WHAT YOU SHOULD DO
Having located the line with "Task: View the 293 Posts count", repeat it and all remaining lines of the records exactly. Pictures do not belong in the answer.

INPUT DATA

===============

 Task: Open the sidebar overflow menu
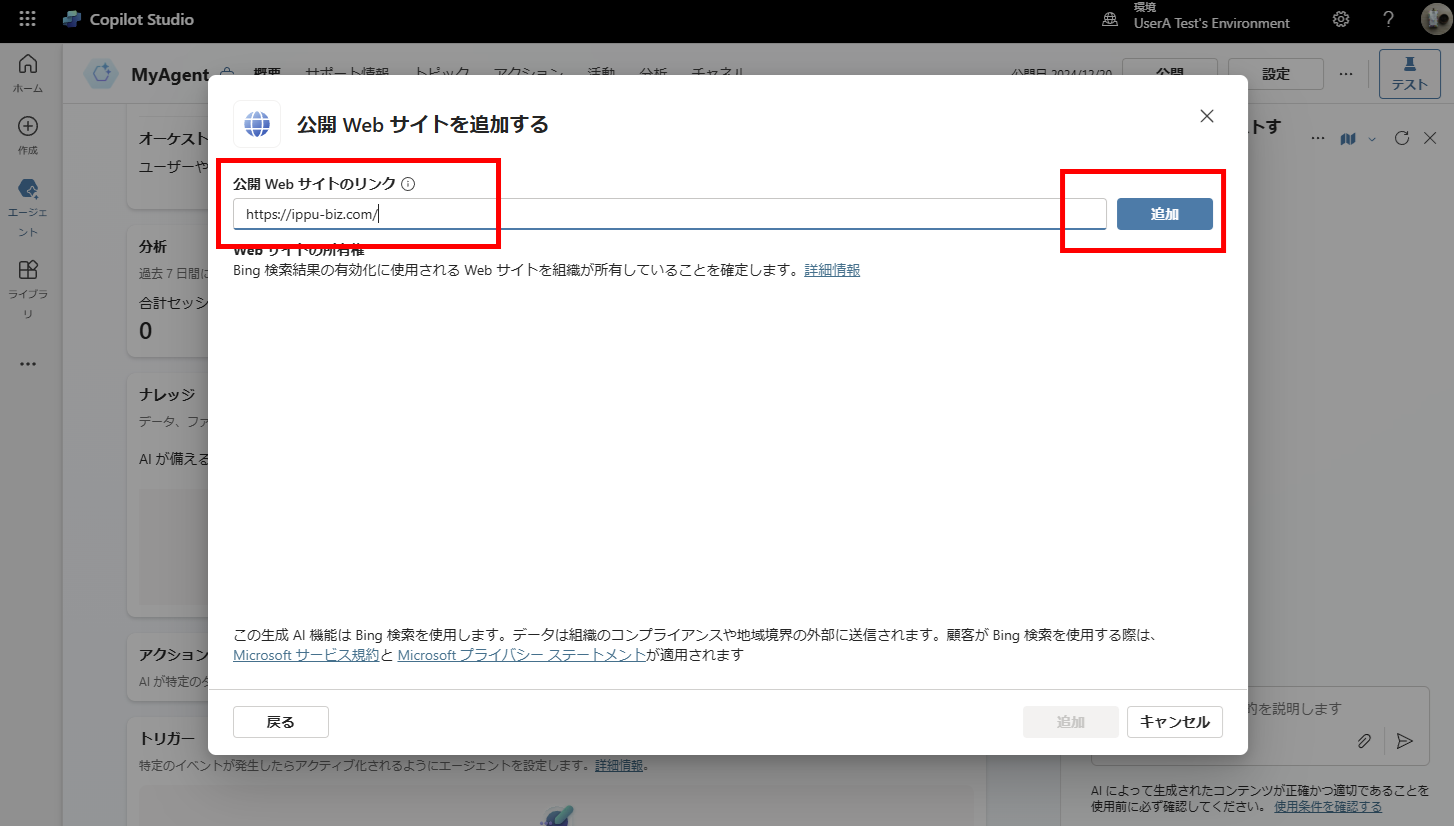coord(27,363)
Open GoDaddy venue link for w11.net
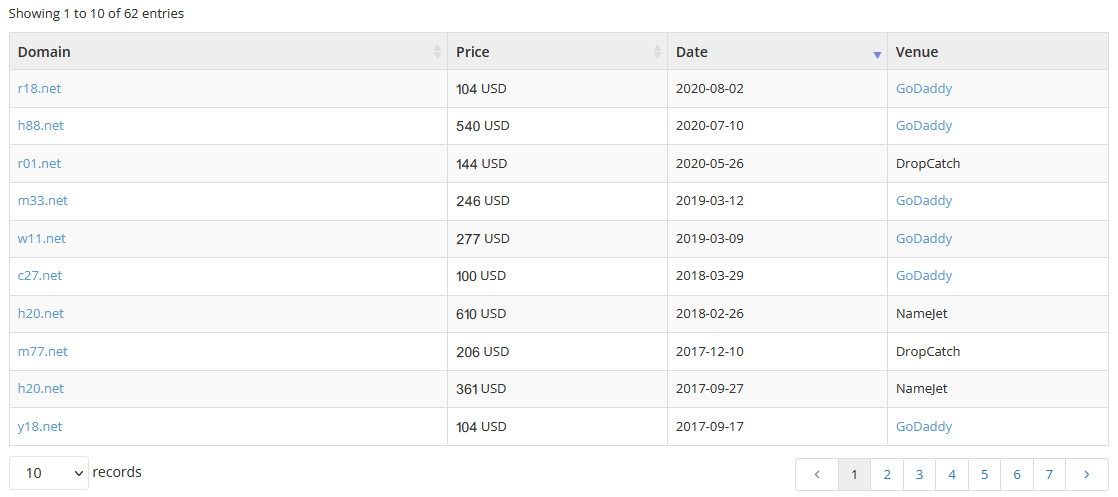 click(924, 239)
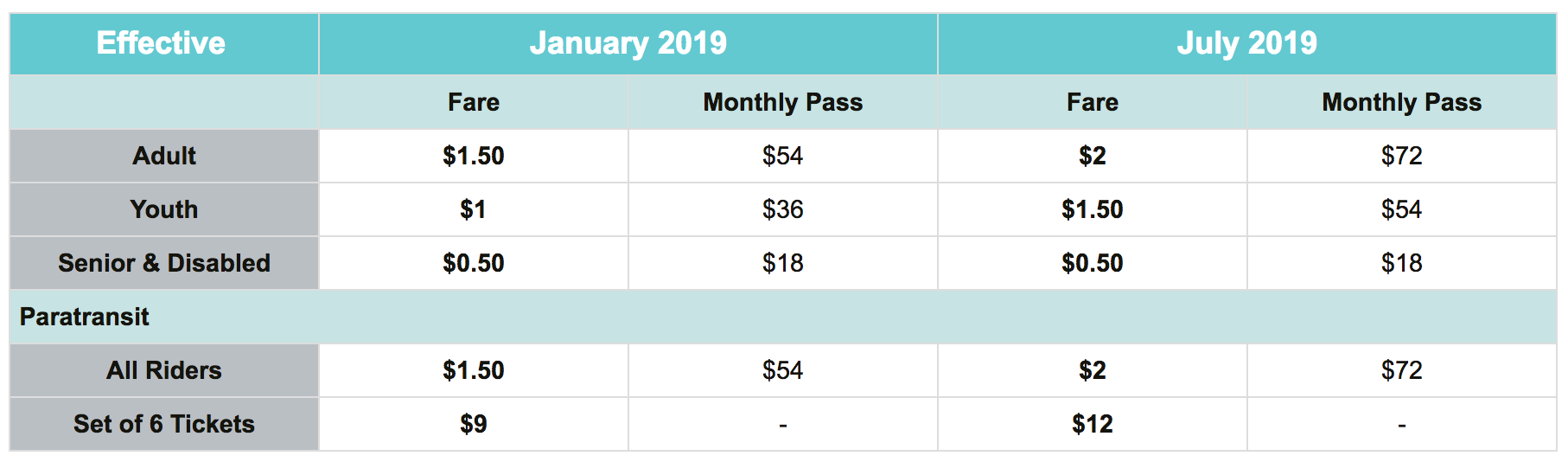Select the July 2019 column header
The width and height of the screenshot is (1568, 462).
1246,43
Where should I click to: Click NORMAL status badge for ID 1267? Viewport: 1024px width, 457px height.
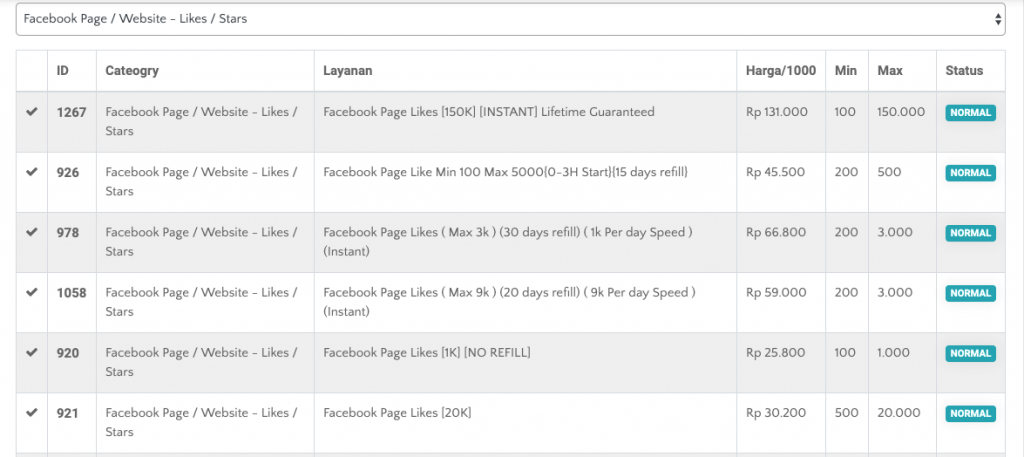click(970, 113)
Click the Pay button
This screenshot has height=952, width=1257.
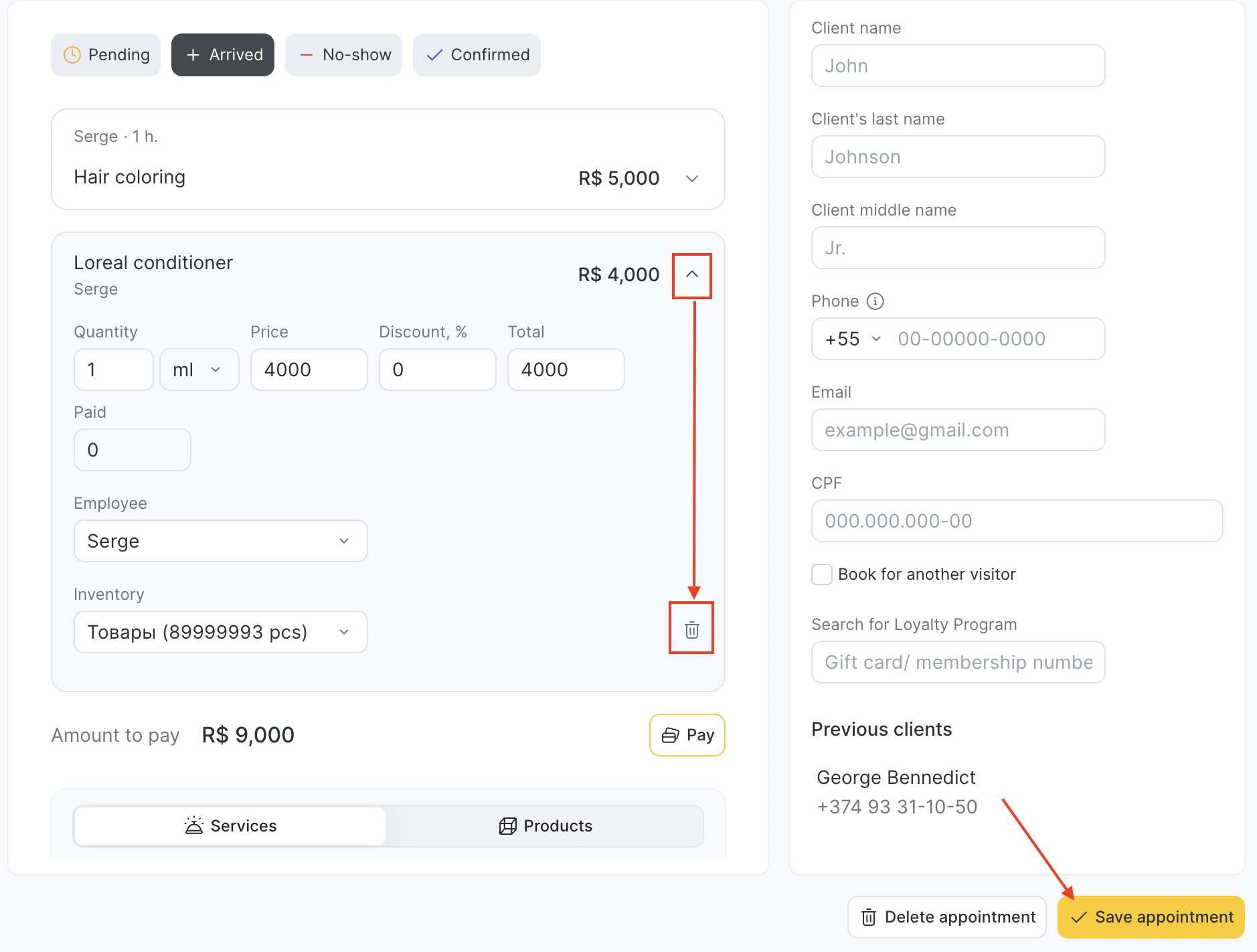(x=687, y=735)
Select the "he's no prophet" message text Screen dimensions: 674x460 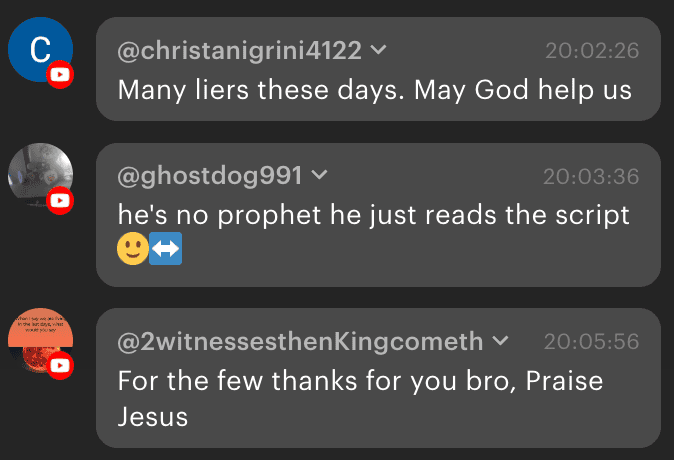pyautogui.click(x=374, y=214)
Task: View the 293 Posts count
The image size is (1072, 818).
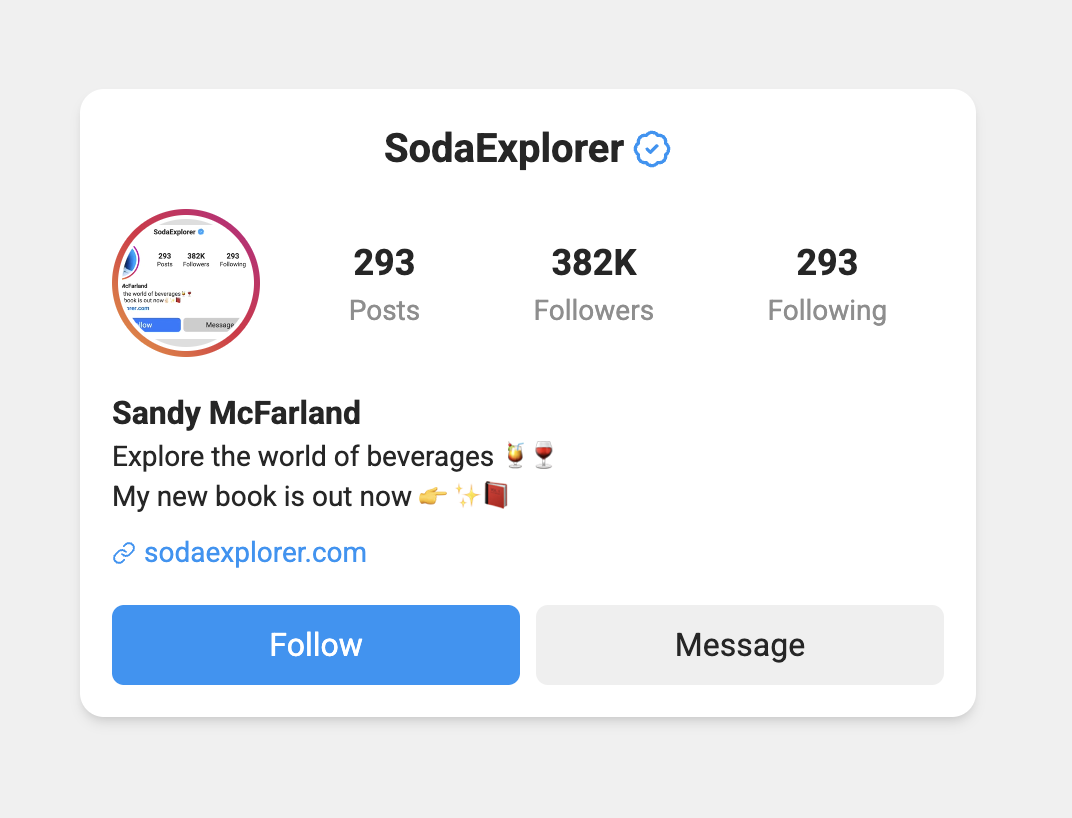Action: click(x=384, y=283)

===============

YOUR RESPONSE
Task: View the 293 Posts count
The image size is (1072, 818).
Action: click(x=384, y=283)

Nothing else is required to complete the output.